Review of Bart Ehrman, Jesus Before the Gospels

Review of Bart Ehrman, Jesus Before the Gospels February 3, 2017

My review of Bart Ehrman’s recent book, Jesus Before the Gospels, has appeared in Review of Biblical Literature. I have shared the review on Academia.edu for those who may not subscribe to RBL. Here is an excerpt:

Early in the book Ehrman justly emphasizes the relative neglect of recent work on the psychology of memory by New Testament scholars and the relevance of such studies to oral transmission and history. Yet one of the biggest issues with Ehrman’s book is that he does not interact sufficiently with the major exceptions from the past and in some cases does not even refer to the work of those who have been publishing on this subject more recently. Notable omissions include Dale Allison, Anthony Le Donne, Raphael Rodriguez, and Robert McIver, while James Dunn gets a single-page entry in the index. The same applies to many works outside of New Testament studies that have focused on memory, orality, and history. The work of Jan Vansina is mentioned in one section more than halfway into the book. David Rubin is footnoted twice. Some major topics—such as “flashbulb” memories—get the briefest of treatments, while others—such as the social and psychological study of the transmission of rumor, hearsay, and gossip—are neglected altogether or are barely mentioned.

Since the book is not aimed at scholars but an interested general audience, this is to some extent understandable.
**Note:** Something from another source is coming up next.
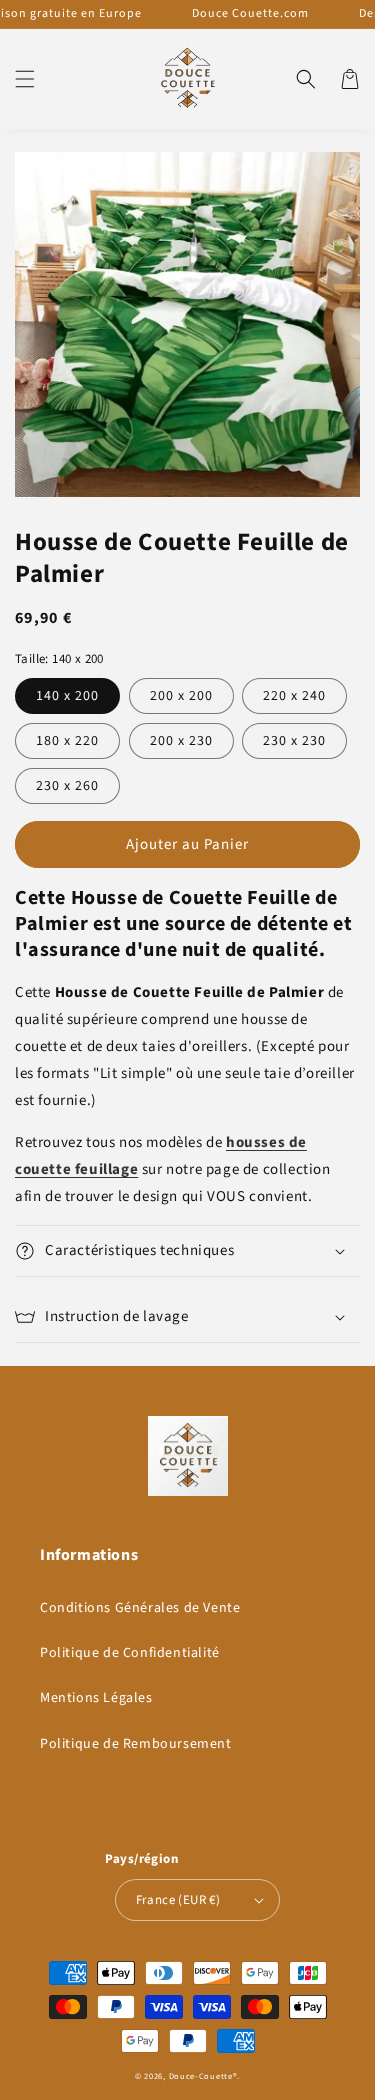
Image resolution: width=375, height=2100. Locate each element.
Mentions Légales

It is entirely possible that some of my disappointment with the book is a result of wrong expectations that I brought to it. Nonetheless, setting those matters aside, the book’s message still strikes me as unhelpfully negative. While there certainly is still a need for scholars to debunk widely held ideas such as that the gospels preserve a precise record of what happened, those views have already been addressed repeatedly—not least in a number of Ehrman’s earlier books. Meanwhile, there is a need for scholarship to address the constructive question of what we can say about the historical figure of Jesus in light of the latest research on memory. Pointing out that the gospels are not video or audio recordings may still be necessary in certain circles, but if we allow those entrenched circles of willful ignorance of scholarship to keep us focused on their narrow concerns, we will be allowing them to be a hindrance to progress in our scholarly work and the dissemination thereof. So, while I can certainly recommend Ehrman’s book as reading for fundamentalist religious people, those potential readers have, alas, already been warned against reading Ehrman or accepting what he says. I would thus have preferred that Ehrman go further in the direction of offering a clearer case for the positive impact of the study of memory on scholarship related to the historical Jesus and how we might reconstruct the historical Jesus differently as a result. Instead, Ehrman mostly sets forth the problems, issues, and things that are rendered doubtful. But cannot the gist of Jesus accurately come through even via doubtful material? And how might the historian make use of that insight from memory studies?

Nevertheless, it remains true that the study of memory as undertaken today is returning to ground that has been neglected in recent decades, when form criticism has tended to be ignored in English-language scholarship on the New Testament, so a presentation of that earlier work, updated and related to more recent methods and perspectives, is certainly worthwhile in and of itself. What the book is missing is a thorough exploration of whether those newer studies allow us to improve on shortcomings of older form-critical work, and if so in what ways.